## YOUR OBJECTIVE
Please pull out every line of the items below that contains the word "thumbnail".

Items from a dataset:
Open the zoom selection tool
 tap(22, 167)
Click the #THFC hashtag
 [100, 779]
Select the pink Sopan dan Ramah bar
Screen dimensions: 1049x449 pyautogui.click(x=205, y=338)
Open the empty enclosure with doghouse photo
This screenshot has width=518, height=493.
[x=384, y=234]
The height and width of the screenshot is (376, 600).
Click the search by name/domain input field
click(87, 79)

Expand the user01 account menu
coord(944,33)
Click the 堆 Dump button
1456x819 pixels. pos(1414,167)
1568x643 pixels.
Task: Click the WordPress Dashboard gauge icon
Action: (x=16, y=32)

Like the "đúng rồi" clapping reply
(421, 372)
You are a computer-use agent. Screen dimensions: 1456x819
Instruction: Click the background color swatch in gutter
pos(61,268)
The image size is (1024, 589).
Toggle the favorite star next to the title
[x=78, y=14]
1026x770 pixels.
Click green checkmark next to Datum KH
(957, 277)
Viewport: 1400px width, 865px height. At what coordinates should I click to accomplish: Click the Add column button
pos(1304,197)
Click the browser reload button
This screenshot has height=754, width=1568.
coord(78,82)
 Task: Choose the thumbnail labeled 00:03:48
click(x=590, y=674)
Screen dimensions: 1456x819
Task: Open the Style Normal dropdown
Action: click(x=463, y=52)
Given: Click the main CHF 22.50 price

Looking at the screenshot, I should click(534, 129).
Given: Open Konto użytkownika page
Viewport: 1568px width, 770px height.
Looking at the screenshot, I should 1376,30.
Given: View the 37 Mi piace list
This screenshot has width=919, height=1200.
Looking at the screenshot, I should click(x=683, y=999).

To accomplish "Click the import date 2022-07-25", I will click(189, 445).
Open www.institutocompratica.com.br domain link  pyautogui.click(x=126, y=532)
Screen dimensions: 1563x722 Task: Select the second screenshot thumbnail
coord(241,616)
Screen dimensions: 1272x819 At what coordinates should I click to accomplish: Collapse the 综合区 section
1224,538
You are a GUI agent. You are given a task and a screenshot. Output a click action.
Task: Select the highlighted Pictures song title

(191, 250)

## EXERCISE RESPONSE
 Task: Choose the thumbnail labeled 00:03:48
Screen dimensions: 1563x722 Task: Select the second screenshot thumbnail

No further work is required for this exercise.